### [TASK REQUIREMENTS]
Looking at the entries underneath, work out how many lines contain "público". Write only that number.

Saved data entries
[Start of Attachment]
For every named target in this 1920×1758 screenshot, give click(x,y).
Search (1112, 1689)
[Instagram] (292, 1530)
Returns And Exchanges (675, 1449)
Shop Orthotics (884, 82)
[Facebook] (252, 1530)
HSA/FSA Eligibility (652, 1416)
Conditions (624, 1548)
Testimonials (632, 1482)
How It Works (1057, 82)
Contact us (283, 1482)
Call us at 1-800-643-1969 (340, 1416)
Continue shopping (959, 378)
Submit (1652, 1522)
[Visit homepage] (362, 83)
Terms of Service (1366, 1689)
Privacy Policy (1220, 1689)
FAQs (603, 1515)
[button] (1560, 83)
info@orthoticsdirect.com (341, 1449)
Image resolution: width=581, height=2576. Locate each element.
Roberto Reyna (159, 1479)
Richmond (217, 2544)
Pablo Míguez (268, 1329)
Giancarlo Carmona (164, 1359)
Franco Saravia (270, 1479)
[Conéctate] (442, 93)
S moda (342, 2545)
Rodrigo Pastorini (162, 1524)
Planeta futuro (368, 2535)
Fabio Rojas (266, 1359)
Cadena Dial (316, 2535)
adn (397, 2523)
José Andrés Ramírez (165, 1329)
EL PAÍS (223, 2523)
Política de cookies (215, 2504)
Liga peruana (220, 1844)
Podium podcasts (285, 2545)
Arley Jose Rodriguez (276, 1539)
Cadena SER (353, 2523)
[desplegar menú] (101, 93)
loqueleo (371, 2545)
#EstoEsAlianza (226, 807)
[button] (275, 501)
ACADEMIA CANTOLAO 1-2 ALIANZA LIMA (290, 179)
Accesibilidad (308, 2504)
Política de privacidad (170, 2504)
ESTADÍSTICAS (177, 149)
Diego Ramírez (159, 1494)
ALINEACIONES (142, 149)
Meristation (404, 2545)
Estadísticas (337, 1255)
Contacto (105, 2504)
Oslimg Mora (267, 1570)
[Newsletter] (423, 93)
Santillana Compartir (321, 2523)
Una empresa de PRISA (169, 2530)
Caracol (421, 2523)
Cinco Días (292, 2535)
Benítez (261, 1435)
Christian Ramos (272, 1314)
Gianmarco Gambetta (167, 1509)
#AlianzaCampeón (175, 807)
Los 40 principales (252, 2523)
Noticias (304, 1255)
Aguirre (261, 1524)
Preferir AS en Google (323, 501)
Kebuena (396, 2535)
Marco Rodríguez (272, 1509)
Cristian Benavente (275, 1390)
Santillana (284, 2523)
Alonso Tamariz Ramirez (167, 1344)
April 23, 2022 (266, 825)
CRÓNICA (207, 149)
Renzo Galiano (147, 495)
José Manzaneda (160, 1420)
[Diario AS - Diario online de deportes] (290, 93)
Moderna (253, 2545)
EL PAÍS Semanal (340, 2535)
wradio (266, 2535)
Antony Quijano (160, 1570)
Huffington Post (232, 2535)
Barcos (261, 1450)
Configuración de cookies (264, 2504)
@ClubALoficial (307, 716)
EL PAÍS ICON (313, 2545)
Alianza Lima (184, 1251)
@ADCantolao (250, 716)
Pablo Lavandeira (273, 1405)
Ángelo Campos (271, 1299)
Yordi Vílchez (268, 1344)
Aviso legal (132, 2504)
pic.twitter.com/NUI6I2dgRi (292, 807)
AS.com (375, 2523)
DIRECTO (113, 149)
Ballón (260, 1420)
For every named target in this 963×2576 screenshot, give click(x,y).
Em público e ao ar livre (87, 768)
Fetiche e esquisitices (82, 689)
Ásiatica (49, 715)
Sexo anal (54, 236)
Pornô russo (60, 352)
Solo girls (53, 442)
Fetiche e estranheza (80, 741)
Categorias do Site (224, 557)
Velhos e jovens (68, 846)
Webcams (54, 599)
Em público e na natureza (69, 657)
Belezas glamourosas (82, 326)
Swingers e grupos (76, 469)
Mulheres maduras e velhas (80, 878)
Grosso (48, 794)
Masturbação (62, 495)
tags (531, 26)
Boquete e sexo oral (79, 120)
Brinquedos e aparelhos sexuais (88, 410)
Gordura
[End of Attachment]
### [EXERCISE OUTPUT]
2